:: Trecho do texto ::
>>>>

Além dos juízes, o senhor tem um grande número de funcionários da Justiça para fiscalizar.

Exatamente. São 900 juízes, 15 mil serventuários e 485 cartórios para tomar conta no estado.

Qual será a sua prioridade à frente da Corregedoria Geral de Justiça do Rio de Janeiro?

A minha meta é imprimir rapidez aos processos judiciais, para que sejam julgados em tempo razoável. Por isso, estamos fazendo um levantamento de todos os processos nas serventias de primeira instância. Vamos verificar a produtividade de cada juiz. Saberemos quantos magistrados estão com dificuldades para dar sentenças e o motivo pelo qual parte dos processos não está com andamento em tempo razoável. Faremos com que a celeridade processual ocorra de fato, porque Justiça lenta é, na verdade, injustiça.

O que o senhor pretende com essa auditoria? Não faz parte do papel do corregedor punir os juízes que não cumprem metas?

Primeiramente, é importante o corregedor-geral ouvir o magistrado e saber quais são suas dificuldades. Efetivamente, é preciso orientar o juiz e verificar o que está acontecendo. Se, é claro, for o caso de um juiz reincidente em problemas, que não cumpre os trâmites processuais nem respeita os horários de audiência, ele deverá ser punido. Não podemos passar a mão na cabeça de um magistrado, de um servidor público que não queira trabalhar. Não podemos permitir a impunidade.

Qual seria o tempo razoável para a conclusão de um processo judicial?

Não posso estimar porque cada caso é um caso. Mas, dentro do poder de comando e cautela, o juiz deve agir em tempo razoável para dar sua sentença, a fim de que o cidadão que bateu à porta do Judiciário tenha seu direito reconhecido. Temos que reconhecer que a Justiça passou a ser muito procurada pelas pessoas. A meu ver, temos um lado positivo que é a demonstração de confiança da sociedade no Poder Judiciário. Por outro lado, isso faz com que os magistrados e os serventuários precisem trabalhar mais.

<<<<

:: Dados guardados ::
>>>>

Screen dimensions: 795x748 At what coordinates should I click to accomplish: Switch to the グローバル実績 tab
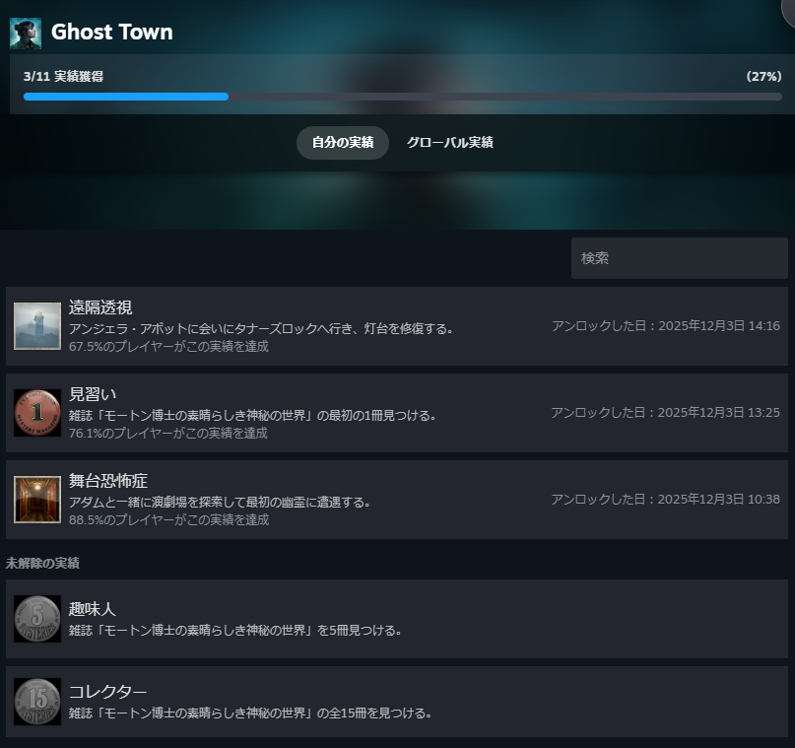point(449,143)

<<<<

:: Resumo da tarefa ::
Dê seguimento à entrevista sobre a Corregedoria Geral de Justiça do Rio de Janeiro, começando logo depois da última frase mostrada.

:: Em resposta ::
Quais são as varas mais sobrecarregadas do Rio?

Há varas cíveis que têm uma média de 8.500 processos. Uma das mais importantes, a Vara de Execuções Penais (VEP), tem cem mil processos, referentes a 50 mil presos. A VEP comprou um sistema de informática do Paraná, o Processo Judicial Digital (Projudi), para dar celeridade aos processos. Atualmente, a VEP está 70% informatizada. Estou fazendo a auditoria em todas as varas para ter um levantamento mais preciso de quais se encontram mais sobrecarregadas. Por que uma vara cível está com 8.500 processos e outra se encontra com metade disso? São perguntas que temos de responder. Todas as varas cíveis contam com nove serventuários. Então, a meu ver, isso parece um problema de gestão. Faz parte do planejamento ter servidores em cursos de aprimoramento para melhorar o atendimento e a prestação do serviço.

Como será feita essa fiscalização? O senhor tem servidores suficientes para tal tarefa?

A fiscalização deve caminhar ao lado da orientação. O que ser quer é um Judiciário com padrão de excelência, e esse objetivo não deve ser um desejo apenas do corregedor, mas de todos os integrantes do Poder Judiciário. O intuito é que cada um desempenhe a função que lhe cabe da melhor maneira possível. Assim, a fiscalização será primordial para a solução do problema, e prestará um serviço de qualidade para quem precisar da Justiça.

Uma das queixas mais comuns de quem procura o Judiciário é a morosidade nos trâmites processuais. Dados da Ouvidoria do Tribunal de Justiça do Rio, de novembro do ano passado, revelam que, dos 2.941 registros feitos no órgão, 1.625 são reclamações referentes ao trabalho na primeira instância. Como o senhor pretende resolver isso?

Primeiramente, tenho de saber o que realmente está acontecendo. Se tiver alguma representação contra um magistrado, vamos ouvi-lo, assim como sua equipe e as partes interessadas, para só depois decidirmos se damos andamento ao processo. Ele terá ampla defesa, garantida pela Constituição. Se houver indícios, vamos investigá-lo e, caso seja necessário, instaurar um processo contra ele. Não estamos fazendo só a auditoria, também procuramos ouvir a sociedade. Na semana da minha posse, recebi representantes dos sindicatos dos serventuários, dos escrivães do estado e o defensor-geral público, André Luís Machado de Castro.

Qual foi o principal objetivo dessas conversas?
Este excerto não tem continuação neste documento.